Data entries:
○ ○ ○ ○

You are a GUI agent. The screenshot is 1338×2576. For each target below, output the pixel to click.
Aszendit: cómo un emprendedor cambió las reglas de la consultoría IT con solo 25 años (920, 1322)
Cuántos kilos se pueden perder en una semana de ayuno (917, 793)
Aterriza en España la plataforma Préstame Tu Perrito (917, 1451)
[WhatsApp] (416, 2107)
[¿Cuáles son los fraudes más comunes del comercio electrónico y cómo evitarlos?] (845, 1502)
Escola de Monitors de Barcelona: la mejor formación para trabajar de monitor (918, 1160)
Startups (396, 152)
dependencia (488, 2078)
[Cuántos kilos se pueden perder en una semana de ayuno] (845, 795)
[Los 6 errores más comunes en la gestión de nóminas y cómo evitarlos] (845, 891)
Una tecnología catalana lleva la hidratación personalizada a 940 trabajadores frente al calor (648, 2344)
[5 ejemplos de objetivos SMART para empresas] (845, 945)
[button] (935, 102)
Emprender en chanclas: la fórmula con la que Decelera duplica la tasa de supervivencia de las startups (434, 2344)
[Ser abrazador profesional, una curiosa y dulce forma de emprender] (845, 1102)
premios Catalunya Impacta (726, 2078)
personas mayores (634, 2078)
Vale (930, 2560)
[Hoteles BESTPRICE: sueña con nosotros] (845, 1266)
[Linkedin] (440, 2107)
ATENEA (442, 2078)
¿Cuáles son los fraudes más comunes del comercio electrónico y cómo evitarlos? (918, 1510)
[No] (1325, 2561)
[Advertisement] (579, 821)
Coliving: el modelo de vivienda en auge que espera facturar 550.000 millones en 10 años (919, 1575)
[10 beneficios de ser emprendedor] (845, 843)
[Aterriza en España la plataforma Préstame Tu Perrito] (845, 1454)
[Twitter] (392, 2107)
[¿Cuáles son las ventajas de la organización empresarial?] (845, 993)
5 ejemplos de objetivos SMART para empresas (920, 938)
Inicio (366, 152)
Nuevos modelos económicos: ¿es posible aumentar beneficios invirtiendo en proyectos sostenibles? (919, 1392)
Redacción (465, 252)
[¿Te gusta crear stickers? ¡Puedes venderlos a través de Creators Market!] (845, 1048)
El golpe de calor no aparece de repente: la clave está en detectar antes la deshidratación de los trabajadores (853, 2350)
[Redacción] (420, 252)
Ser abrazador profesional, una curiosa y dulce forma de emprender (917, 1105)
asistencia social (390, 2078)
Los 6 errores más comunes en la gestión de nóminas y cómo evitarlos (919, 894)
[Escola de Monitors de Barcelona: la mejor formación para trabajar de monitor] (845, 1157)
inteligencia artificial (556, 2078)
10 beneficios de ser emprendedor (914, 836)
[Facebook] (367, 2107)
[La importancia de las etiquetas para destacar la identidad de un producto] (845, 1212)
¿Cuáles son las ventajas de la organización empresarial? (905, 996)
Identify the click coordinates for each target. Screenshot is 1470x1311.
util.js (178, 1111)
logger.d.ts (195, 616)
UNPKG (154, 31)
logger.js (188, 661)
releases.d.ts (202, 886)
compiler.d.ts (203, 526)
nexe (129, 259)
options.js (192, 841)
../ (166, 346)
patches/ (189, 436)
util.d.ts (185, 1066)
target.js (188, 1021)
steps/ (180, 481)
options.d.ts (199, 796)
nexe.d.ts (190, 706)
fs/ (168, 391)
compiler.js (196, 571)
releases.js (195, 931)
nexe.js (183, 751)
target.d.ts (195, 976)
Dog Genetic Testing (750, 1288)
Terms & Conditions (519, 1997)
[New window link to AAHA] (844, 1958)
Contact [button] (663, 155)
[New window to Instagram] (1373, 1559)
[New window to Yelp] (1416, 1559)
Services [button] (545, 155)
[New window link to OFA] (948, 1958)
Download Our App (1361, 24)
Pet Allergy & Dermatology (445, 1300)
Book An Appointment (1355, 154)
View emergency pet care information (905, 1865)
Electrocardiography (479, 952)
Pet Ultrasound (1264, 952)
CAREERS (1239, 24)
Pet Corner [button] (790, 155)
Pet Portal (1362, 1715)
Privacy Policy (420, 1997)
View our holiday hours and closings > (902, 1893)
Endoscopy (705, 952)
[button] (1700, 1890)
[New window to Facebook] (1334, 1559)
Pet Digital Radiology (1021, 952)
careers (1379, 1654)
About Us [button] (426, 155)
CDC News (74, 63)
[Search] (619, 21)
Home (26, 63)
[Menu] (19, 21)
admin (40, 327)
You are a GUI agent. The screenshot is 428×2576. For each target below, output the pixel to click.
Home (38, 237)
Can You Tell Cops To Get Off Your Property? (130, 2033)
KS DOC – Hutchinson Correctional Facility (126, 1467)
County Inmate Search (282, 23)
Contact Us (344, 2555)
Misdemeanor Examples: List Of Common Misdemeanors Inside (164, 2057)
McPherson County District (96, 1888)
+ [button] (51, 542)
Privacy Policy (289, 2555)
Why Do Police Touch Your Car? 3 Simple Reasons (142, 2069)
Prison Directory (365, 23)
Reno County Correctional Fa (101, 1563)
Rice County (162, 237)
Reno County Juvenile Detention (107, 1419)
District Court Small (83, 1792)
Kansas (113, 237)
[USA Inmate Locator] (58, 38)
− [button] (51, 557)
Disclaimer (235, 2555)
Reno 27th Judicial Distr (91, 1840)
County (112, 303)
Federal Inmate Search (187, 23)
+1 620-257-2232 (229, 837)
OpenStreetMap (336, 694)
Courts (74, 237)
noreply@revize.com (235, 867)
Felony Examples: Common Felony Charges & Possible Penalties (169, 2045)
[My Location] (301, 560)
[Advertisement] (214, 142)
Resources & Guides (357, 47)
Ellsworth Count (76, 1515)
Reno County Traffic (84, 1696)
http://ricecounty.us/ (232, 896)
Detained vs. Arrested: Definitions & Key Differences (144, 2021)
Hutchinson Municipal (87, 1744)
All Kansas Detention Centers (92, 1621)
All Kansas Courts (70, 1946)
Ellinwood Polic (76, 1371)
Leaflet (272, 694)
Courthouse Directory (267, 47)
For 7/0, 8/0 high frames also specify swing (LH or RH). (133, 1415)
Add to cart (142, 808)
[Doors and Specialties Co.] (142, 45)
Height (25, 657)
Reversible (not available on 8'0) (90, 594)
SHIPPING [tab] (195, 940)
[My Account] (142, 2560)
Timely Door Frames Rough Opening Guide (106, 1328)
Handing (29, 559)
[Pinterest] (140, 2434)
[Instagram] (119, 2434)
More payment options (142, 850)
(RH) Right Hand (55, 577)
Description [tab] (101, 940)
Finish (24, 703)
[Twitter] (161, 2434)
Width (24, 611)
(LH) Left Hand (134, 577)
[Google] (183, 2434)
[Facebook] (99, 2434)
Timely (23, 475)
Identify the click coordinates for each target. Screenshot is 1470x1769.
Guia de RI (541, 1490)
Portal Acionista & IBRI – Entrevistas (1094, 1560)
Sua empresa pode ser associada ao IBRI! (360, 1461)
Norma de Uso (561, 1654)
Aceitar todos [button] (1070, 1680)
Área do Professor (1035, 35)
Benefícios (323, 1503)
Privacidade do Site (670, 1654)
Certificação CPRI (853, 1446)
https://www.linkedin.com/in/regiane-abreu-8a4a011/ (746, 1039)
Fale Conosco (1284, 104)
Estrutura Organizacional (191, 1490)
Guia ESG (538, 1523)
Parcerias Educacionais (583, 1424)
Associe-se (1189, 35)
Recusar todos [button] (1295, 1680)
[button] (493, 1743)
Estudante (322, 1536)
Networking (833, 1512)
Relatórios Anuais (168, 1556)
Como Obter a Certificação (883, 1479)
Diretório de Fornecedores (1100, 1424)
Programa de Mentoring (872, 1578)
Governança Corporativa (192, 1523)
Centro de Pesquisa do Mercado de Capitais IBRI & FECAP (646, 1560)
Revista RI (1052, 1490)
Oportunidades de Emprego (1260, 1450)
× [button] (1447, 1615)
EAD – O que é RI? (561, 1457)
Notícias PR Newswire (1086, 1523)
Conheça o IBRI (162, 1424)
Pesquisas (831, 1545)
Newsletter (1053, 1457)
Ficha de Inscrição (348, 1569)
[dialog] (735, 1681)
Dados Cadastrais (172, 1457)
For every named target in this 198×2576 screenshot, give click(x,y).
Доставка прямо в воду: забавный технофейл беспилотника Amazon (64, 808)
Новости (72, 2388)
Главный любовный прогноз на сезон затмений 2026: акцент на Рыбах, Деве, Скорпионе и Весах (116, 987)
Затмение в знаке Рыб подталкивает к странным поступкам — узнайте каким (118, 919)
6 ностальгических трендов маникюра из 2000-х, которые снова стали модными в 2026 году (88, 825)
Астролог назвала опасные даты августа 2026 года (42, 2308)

○ ○ ○ ○

Give back precisely the lines above that start at the line containing "Dog Genetic Testing (750, 1288)" and end at the line containing "County (112, 303)", inclusive. No other lines belong in the output.

Dog Genetic Testing (750, 1288)
Terms & Conditions (519, 1997)
[New window link to AAHA] (844, 1958)
Contact [button] (663, 155)
[New window to Instagram] (1373, 1559)
[New window to Yelp] (1416, 1559)
Services [button] (545, 155)
[New window link to OFA] (948, 1958)
Download Our App (1361, 24)
Pet Allergy & Dermatology (445, 1300)
Book An Appointment (1355, 154)
View emergency pet care information (905, 1865)
Electrocardiography (479, 952)
Pet Ultrasound (1264, 952)
CAREERS (1239, 24)
Pet Corner [button] (790, 155)
Pet Portal (1362, 1715)
Privacy Policy (420, 1997)
View our holiday hours and closings > (902, 1893)
Endoscopy (705, 952)
[button] (1700, 1890)
[New window to Facebook] (1334, 1559)
Pet Digital Radiology (1021, 952)
careers (1379, 1654)
About Us [button] (426, 155)
CDC News (74, 63)
[Search] (619, 21)
Home (26, 63)
[Menu] (19, 21)
admin (40, 327)
You are a GUI agent. The screenshot is 428×2576. For each target below, output the pixel to click.
Home (38, 237)
Can You Tell Cops To Get Off Your Property? (130, 2033)
KS DOC – Hutchinson Correctional Facility (126, 1467)
County Inmate Search (282, 23)
Contact Us (344, 2555)
Misdemeanor Examples: List Of Common Misdemeanors Inside (164, 2057)
McPherson County District (96, 1888)
+ [button] (51, 542)
Privacy Policy (289, 2555)
Why Do Police Touch Your Car? 3 Simple Reasons (142, 2069)
Prison Directory (365, 23)
Reno County Correctional Fa (101, 1563)
Rice County (162, 237)
Reno County Juvenile Detention (107, 1419)
District Court Small (83, 1792)
Kansas (113, 237)
[USA Inmate Locator] (58, 38)
− [button] (51, 557)
Disclaimer (235, 2555)
Reno 27th Judicial Distr (91, 1840)
County (112, 303)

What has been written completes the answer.